I am trying to learn IO in Haskell and I found it very confusing. Went through the cassava documentation on hackage under "use decodeByName:"

{-# LANGUAGE OverloadedStrings #-}

import Control.Applicative
import qualified Data.ByteString.Lazy as BL
import Data.Csv
import qualified Data.Vector as V

data Person = Person
    { name   :: !String
    , salary :: !Int
    }

instance FromNamedRecord Person where
    parseNamedRecord r = Person <$> r .: "name" <*> r .: "salary"

main :: IO ()
main = do
    csvData <- BL.readFile "salaries.csv"
    case decodeByName csvData of
        Left err -> putStrLn err
        Right (_, v) -> V.forM_ v $ \ p ->
            putStrLn $ name p ++ " earns " ++ show (salary p) ++ " dollars"

I have two questions here

  1. In the declaration for Person against name they have used !String instead of String, why? I ran the same example with String and there was no difference in output. The tutorial on stack builders site also use the !. What am I missing here?

  2. In the main function what does

            Right (_, v) -> V.forM_ v $ \ p ->
                putStrLn $ name p ++ " earns " ++ show (salary p) ++ " dollars"
    

    do?

I understand that post $ \ p is an anonymous function that puts a new string concatenating name from p and salary from p showing salary because it is an integer.

What does p stand for? Is it a tuple, a variable? Have they used p for the Person data structure?

What does the expression Right (_, v) -> V.forM_ v mean?


Solution

  • ! before a type is called a BangPattern and it causes the argument to be evaluated to weak head normal form when the data type is constructed. Informally, it decreases the amount of laziness which in some cases will improve performance.

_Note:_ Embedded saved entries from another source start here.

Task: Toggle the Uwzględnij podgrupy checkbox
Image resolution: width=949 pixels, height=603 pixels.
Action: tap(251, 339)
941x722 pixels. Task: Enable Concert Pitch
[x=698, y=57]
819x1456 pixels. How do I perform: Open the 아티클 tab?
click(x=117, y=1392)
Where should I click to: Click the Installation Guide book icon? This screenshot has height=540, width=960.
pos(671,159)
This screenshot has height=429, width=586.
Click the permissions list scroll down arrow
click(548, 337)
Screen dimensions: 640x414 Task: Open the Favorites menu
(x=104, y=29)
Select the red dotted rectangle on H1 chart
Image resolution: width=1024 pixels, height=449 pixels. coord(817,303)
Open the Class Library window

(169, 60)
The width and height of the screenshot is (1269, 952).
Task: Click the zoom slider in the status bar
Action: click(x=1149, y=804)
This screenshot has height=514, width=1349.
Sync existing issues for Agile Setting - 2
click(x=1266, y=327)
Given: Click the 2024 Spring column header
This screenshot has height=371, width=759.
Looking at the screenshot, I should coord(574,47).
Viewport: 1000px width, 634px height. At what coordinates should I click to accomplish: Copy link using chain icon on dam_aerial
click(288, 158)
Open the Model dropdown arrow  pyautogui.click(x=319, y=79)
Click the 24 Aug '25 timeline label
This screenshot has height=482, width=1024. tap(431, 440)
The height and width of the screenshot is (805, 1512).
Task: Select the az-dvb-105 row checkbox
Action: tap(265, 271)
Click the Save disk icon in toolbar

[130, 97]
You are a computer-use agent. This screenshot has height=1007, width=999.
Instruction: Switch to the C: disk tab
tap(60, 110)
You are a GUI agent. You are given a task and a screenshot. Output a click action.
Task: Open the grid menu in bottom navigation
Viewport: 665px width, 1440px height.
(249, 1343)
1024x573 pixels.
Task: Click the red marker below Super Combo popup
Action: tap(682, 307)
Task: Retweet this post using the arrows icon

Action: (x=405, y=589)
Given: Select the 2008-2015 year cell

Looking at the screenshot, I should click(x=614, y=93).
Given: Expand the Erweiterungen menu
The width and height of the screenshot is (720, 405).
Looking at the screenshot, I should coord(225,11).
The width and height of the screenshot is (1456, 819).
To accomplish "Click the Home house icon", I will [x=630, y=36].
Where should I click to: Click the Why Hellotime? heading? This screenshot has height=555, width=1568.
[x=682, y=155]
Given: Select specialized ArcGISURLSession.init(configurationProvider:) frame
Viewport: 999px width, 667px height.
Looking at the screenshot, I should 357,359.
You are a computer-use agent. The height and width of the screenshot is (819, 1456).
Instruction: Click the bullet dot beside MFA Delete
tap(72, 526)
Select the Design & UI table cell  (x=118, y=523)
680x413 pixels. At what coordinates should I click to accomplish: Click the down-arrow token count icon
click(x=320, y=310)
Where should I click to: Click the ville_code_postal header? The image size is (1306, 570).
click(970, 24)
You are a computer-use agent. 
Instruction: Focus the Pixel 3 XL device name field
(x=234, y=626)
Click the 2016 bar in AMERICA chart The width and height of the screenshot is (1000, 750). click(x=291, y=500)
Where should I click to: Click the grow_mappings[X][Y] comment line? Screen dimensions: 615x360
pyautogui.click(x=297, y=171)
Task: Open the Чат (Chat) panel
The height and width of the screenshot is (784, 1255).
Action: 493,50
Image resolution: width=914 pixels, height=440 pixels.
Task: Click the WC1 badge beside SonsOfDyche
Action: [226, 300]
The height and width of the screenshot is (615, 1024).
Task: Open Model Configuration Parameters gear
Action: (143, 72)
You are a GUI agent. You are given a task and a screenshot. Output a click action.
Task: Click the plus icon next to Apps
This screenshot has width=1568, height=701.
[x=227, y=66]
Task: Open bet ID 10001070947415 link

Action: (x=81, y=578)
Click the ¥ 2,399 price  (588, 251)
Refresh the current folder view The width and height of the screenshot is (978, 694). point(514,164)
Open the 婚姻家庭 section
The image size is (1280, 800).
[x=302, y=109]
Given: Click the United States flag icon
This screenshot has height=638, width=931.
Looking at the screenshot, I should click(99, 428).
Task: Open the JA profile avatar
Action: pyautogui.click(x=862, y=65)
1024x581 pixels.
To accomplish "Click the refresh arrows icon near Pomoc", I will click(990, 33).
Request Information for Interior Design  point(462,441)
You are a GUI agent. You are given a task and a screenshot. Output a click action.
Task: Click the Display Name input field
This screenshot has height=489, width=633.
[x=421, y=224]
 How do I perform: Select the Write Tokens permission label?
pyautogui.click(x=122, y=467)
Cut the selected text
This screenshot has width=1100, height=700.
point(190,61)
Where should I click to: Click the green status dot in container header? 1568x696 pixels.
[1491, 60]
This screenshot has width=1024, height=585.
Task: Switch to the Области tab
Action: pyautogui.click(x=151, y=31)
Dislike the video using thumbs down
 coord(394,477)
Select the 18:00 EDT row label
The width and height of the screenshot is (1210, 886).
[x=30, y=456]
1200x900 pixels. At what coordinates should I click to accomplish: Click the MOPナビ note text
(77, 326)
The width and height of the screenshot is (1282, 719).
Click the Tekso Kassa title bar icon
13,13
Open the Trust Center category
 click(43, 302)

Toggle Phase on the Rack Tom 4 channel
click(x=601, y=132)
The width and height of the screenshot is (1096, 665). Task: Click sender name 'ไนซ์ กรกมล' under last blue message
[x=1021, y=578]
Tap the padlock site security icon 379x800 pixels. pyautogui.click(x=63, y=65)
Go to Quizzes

    Right (_, v) -> V.forM_ v $ \p -> ... This part pattern matches on v which is a Vector of rows, in your case of type Person. V.forM_ is a function of type Monad m => Vector a -> (a -> m b) -> m () from the vector package. Essentially, it performs a monadic action for each element of the vector, in your case, an IO action of type Person -> IO (). So p in this case, is an individual Person.